DIRECTIONS
Scale the coordinates in the answers by 1.1, rounding each to a whole number with halves going up. Rewrite only the lines of the data below from the line with "Policy Change Request (71, 1896)" up to and including the line with "Business Wire [tab] (678, 375)", keeping each request unchanged beside its scaled coordinates.

Data listing

[BEGIN]

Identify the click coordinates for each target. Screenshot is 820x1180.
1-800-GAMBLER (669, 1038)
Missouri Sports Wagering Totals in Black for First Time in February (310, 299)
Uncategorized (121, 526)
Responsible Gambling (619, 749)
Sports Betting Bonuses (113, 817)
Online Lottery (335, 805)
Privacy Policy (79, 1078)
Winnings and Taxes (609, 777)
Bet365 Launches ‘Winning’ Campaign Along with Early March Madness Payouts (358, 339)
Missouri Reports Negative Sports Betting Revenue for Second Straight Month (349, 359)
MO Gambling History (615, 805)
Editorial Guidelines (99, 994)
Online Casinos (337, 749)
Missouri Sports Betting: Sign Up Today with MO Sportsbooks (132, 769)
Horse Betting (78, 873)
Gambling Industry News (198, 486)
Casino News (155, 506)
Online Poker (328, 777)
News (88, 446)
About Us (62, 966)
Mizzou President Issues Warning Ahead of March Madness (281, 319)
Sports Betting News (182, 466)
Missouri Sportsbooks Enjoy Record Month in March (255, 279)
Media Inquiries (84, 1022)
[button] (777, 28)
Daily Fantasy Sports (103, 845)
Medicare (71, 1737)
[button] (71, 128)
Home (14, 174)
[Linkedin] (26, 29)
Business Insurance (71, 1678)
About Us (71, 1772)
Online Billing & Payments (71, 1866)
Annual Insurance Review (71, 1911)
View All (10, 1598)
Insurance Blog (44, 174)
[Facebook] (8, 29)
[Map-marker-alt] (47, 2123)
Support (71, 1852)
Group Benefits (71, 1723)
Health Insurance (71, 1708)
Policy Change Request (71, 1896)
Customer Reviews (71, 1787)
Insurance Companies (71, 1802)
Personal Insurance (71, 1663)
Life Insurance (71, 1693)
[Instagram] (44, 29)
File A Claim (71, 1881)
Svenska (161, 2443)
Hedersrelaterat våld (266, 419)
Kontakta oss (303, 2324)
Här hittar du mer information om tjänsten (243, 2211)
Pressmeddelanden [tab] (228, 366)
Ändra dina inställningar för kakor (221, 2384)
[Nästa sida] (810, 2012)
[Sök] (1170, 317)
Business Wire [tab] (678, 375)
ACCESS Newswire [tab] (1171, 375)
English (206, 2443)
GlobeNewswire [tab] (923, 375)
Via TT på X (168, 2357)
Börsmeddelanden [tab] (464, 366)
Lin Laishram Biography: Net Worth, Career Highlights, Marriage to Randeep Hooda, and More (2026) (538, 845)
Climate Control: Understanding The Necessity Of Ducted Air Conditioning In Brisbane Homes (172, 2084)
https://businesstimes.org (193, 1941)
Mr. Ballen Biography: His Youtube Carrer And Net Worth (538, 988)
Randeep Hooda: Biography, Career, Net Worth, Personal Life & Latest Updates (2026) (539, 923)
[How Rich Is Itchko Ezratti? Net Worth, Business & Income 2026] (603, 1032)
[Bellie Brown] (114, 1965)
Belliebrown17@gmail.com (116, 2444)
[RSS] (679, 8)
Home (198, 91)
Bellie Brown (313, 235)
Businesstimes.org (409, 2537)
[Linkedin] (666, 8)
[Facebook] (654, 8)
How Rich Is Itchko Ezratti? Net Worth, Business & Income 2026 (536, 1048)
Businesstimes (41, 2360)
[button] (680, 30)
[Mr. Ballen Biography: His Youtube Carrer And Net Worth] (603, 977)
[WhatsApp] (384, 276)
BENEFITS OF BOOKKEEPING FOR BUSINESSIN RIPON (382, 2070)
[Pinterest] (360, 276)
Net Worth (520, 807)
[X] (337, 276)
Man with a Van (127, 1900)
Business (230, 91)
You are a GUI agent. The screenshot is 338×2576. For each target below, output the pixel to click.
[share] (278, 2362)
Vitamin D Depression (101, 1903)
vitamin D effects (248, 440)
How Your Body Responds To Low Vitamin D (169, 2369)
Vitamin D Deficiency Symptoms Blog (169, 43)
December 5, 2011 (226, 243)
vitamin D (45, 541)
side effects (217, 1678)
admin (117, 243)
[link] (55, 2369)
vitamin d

[END]

OUTPUT BELOW
Policy Change Request (78, 2086)
Customer Reviews (78, 1966)
Insurance Companies (78, 1982)
Personal Insurance (78, 1829)
Life Insurance (78, 1862)
[Instagram] (48, 32)
File A Claim (78, 2069)
Svenska (177, 2687)
Hedersrelaterat våld (293, 461)
Kontakta oss (333, 2556)
Här hittar du mer information om tjänsten (267, 2432)
Pressmeddelanden [tab] (251, 403)
Ändra dina inställningar för kakor (243, 2622)
[Nästa sida] (891, 2213)
[Sök] (1287, 349)
Business Wire [tab] (746, 413)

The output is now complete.